_REQUIREMENT_
Copy the following lines word for word, leaving nothing out and changing nothing.

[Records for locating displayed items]
□ □ □ □ □

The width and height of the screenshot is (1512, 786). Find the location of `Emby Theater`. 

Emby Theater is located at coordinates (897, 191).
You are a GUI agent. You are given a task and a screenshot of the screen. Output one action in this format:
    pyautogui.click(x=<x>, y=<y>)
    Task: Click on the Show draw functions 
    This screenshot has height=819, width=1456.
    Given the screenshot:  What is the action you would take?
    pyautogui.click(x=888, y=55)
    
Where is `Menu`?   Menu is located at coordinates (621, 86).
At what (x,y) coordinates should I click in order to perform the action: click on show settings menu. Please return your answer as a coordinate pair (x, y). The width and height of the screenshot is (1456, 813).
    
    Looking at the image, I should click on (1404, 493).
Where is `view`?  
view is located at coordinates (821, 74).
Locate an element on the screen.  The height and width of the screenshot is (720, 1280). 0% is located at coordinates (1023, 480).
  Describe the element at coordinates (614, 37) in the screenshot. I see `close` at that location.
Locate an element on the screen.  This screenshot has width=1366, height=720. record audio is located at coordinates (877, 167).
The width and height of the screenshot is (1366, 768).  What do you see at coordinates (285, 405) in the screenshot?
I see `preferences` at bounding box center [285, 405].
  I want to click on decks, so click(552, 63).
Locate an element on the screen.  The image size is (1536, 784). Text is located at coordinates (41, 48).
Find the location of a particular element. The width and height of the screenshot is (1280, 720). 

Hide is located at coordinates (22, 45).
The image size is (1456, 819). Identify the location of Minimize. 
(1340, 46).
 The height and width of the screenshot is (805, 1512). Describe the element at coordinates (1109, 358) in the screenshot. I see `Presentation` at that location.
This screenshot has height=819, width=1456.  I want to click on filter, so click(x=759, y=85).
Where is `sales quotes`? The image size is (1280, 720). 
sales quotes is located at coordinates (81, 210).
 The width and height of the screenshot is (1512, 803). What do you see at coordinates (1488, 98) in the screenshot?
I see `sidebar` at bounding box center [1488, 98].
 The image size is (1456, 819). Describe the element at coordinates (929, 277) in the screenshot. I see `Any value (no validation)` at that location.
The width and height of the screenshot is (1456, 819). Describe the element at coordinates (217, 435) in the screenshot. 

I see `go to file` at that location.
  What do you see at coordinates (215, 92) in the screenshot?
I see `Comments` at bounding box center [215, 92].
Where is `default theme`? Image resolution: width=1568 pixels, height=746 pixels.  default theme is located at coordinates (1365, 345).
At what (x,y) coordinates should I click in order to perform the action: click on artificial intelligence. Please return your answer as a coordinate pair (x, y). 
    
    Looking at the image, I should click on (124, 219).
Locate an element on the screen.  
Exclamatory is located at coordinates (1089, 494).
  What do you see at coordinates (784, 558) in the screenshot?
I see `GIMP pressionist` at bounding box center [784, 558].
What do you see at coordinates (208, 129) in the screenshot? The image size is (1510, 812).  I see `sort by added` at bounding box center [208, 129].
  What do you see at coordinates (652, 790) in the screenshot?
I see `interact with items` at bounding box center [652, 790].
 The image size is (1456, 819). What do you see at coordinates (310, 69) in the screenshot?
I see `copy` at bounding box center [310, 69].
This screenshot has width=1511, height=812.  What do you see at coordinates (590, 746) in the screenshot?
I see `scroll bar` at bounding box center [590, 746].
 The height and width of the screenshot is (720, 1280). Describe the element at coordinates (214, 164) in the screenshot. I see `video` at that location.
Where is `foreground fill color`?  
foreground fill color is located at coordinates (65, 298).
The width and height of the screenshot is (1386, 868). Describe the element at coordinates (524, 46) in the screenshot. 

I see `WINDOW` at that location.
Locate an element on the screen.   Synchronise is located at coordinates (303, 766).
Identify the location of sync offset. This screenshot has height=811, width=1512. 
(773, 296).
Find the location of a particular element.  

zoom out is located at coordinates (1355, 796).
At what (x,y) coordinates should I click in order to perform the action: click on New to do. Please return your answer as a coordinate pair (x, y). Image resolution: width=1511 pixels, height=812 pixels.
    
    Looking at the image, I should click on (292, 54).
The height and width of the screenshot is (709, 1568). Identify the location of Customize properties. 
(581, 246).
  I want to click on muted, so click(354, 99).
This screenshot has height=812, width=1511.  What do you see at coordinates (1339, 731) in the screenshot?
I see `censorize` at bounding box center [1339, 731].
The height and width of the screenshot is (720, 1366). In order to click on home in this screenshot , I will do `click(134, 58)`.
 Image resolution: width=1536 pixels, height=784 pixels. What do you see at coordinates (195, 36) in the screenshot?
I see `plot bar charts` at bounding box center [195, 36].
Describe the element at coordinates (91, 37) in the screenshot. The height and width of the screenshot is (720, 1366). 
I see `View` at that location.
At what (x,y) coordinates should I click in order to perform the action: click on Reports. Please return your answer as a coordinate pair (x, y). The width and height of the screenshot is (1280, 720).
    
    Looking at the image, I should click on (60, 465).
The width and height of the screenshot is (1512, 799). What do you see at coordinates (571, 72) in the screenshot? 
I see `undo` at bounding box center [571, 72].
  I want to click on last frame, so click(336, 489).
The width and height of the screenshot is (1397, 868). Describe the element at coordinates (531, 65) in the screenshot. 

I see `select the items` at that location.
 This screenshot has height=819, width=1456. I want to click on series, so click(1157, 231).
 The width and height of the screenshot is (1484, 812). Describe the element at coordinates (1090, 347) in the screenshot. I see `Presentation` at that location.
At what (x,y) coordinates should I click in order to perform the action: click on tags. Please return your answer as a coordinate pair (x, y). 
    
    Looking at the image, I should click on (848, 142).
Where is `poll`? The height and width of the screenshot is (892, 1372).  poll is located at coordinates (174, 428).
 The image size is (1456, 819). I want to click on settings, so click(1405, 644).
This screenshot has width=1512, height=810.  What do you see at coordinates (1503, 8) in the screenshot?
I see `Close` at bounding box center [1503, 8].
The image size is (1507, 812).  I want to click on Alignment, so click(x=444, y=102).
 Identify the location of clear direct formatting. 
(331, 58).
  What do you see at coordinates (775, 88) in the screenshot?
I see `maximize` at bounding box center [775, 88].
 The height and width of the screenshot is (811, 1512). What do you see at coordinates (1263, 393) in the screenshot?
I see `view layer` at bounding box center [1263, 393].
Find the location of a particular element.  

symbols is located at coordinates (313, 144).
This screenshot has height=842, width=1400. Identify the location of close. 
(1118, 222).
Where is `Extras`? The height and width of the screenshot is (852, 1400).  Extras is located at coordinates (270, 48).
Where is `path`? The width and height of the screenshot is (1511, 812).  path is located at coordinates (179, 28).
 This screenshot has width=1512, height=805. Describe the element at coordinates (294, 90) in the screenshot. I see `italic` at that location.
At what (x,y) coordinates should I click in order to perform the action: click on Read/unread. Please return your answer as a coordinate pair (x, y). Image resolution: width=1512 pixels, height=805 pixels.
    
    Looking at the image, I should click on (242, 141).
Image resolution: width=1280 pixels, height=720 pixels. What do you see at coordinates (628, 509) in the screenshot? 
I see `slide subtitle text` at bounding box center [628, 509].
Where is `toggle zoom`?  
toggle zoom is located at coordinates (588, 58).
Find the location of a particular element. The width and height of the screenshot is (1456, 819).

□ □ □ □ □

_FINAL RESULT_
The width and height of the screenshot is (1512, 786). Find the location of `Emby Theater`. 

Emby Theater is located at coordinates (897, 191).
You are a GUI agent. You are given a task and a screenshot of the screen. Output one action in this format:
    pyautogui.click(x=<x>, y=<y>)
    Task: Click on the Show draw functions 
    This screenshot has height=819, width=1456.
    Given the screenshot:  What is the action you would take?
    pyautogui.click(x=888, y=55)
    
Where is `Menu`?   Menu is located at coordinates (621, 86).
At what (x,y) coordinates should I click in order to perform the action: click on show settings menu. Please return your answer as a coordinate pair (x, y). The width and height of the screenshot is (1456, 813).
    
    Looking at the image, I should click on (1404, 493).
Where is `view`?  
view is located at coordinates (821, 74).
Locate an element on the screen.  The height and width of the screenshot is (720, 1280). 0% is located at coordinates (1023, 480).
  Describe the element at coordinates (614, 37) in the screenshot. I see `close` at that location.
Locate an element on the screen.  This screenshot has width=1366, height=720. record audio is located at coordinates (877, 167).
The width and height of the screenshot is (1366, 768).  What do you see at coordinates (285, 405) in the screenshot?
I see `preferences` at bounding box center [285, 405].
  I want to click on decks, so click(552, 63).
Locate an element on the screen.  The image size is (1536, 784). Text is located at coordinates (41, 48).
Find the location of a particular element. The width and height of the screenshot is (1280, 720). 

Hide is located at coordinates (22, 45).
The image size is (1456, 819). Identify the location of Minimize. 
(1340, 46).
 The height and width of the screenshot is (805, 1512). Describe the element at coordinates (1109, 358) in the screenshot. I see `Presentation` at that location.
This screenshot has height=819, width=1456.  I want to click on filter, so click(x=759, y=85).
Where is `sales quotes`? The image size is (1280, 720). 
sales quotes is located at coordinates (81, 210).
 The width and height of the screenshot is (1512, 803). What do you see at coordinates (1488, 98) in the screenshot?
I see `sidebar` at bounding box center [1488, 98].
 The image size is (1456, 819). Describe the element at coordinates (929, 277) in the screenshot. I see `Any value (no validation)` at that location.
The width and height of the screenshot is (1456, 819). Describe the element at coordinates (217, 435) in the screenshot. 

I see `go to file` at that location.
  What do you see at coordinates (215, 92) in the screenshot?
I see `Comments` at bounding box center [215, 92].
Where is `default theme`? Image resolution: width=1568 pixels, height=746 pixels.  default theme is located at coordinates (1365, 345).
At what (x,y) coordinates should I click in order to perform the action: click on artificial intelligence. Please return your answer as a coordinate pair (x, y). 
    
    Looking at the image, I should click on (124, 219).
Locate an element on the screen.  
Exclamatory is located at coordinates (1089, 494).
  What do you see at coordinates (784, 558) in the screenshot?
I see `GIMP pressionist` at bounding box center [784, 558].
What do you see at coordinates (208, 129) in the screenshot? The image size is (1510, 812).  I see `sort by added` at bounding box center [208, 129].
  What do you see at coordinates (652, 790) in the screenshot?
I see `interact with items` at bounding box center [652, 790].
 The image size is (1456, 819). What do you see at coordinates (310, 69) in the screenshot?
I see `copy` at bounding box center [310, 69].
This screenshot has width=1511, height=812.  What do you see at coordinates (590, 746) in the screenshot?
I see `scroll bar` at bounding box center [590, 746].
 The height and width of the screenshot is (720, 1280). Describe the element at coordinates (214, 164) in the screenshot. I see `video` at that location.
Where is `foreground fill color`?  
foreground fill color is located at coordinates (65, 298).
The width and height of the screenshot is (1386, 868). Describe the element at coordinates (524, 46) in the screenshot. 

I see `WINDOW` at that location.
Locate an element on the screen.   Synchronise is located at coordinates (303, 766).
Identify the location of sync offset. This screenshot has height=811, width=1512. 
(773, 296).
Find the location of a particular element.  

zoom out is located at coordinates (1355, 796).
At what (x,y) coordinates should I click in order to perform the action: click on New to do. Please return your answer as a coordinate pair (x, y). Image resolution: width=1511 pixels, height=812 pixels.
    
    Looking at the image, I should click on (292, 54).
The height and width of the screenshot is (709, 1568). Identify the location of Customize properties. 
(581, 246).
  I want to click on muted, so click(354, 99).
This screenshot has height=812, width=1511.  What do you see at coordinates (1339, 731) in the screenshot?
I see `censorize` at bounding box center [1339, 731].
The height and width of the screenshot is (720, 1366). In order to click on home in this screenshot , I will do `click(134, 58)`.
 Image resolution: width=1536 pixels, height=784 pixels. What do you see at coordinates (195, 36) in the screenshot?
I see `plot bar charts` at bounding box center [195, 36].
Describe the element at coordinates (91, 37) in the screenshot. The height and width of the screenshot is (720, 1366). 
I see `View` at that location.
At what (x,y) coordinates should I click in order to perform the action: click on Reports. Please return your answer as a coordinate pair (x, y). The width and height of the screenshot is (1280, 720).
    
    Looking at the image, I should click on (60, 465).
The width and height of the screenshot is (1512, 799). What do you see at coordinates (571, 72) in the screenshot? 
I see `undo` at bounding box center [571, 72].
  I want to click on last frame, so click(336, 489).
The width and height of the screenshot is (1397, 868). Describe the element at coordinates (531, 65) in the screenshot. 

I see `select the items` at that location.
 This screenshot has height=819, width=1456. I want to click on series, so click(1157, 231).
 The width and height of the screenshot is (1484, 812). Describe the element at coordinates (1090, 347) in the screenshot. I see `Presentation` at that location.
At what (x,y) coordinates should I click in order to perform the action: click on tags. Please return your answer as a coordinate pair (x, y). 
    
    Looking at the image, I should click on (848, 142).
Where is `poll`? The height and width of the screenshot is (892, 1372).  poll is located at coordinates (174, 428).
 The image size is (1456, 819). I want to click on settings, so click(1405, 644).
This screenshot has width=1512, height=810.  What do you see at coordinates (1503, 8) in the screenshot?
I see `Close` at bounding box center [1503, 8].
The image size is (1507, 812).  I want to click on Alignment, so click(x=444, y=102).
 Identify the location of clear direct formatting. 
(331, 58).
  What do you see at coordinates (775, 88) in the screenshot?
I see `maximize` at bounding box center [775, 88].
 The height and width of the screenshot is (811, 1512). What do you see at coordinates (1263, 393) in the screenshot?
I see `view layer` at bounding box center [1263, 393].
Find the location of a particular element.  

symbols is located at coordinates (313, 144).
This screenshot has height=842, width=1400. Identify the location of close. 
(1118, 222).
Where is `Extras`? The height and width of the screenshot is (852, 1400).  Extras is located at coordinates (270, 48).
Where is `path`? The width and height of the screenshot is (1511, 812).  path is located at coordinates (179, 28).
 This screenshot has width=1512, height=805. Describe the element at coordinates (294, 90) in the screenshot. I see `italic` at that location.
At what (x,y) coordinates should I click in order to perform the action: click on Read/unread. Please return your answer as a coordinate pair (x, y). Image resolution: width=1512 pixels, height=805 pixels.
    
    Looking at the image, I should click on (242, 141).
Image resolution: width=1280 pixels, height=720 pixels. What do you see at coordinates (628, 509) in the screenshot? 
I see `slide subtitle text` at bounding box center [628, 509].
Where is `toggle zoom`?  
toggle zoom is located at coordinates (588, 58).
Find the location of a particular element. The width and height of the screenshot is (1456, 819).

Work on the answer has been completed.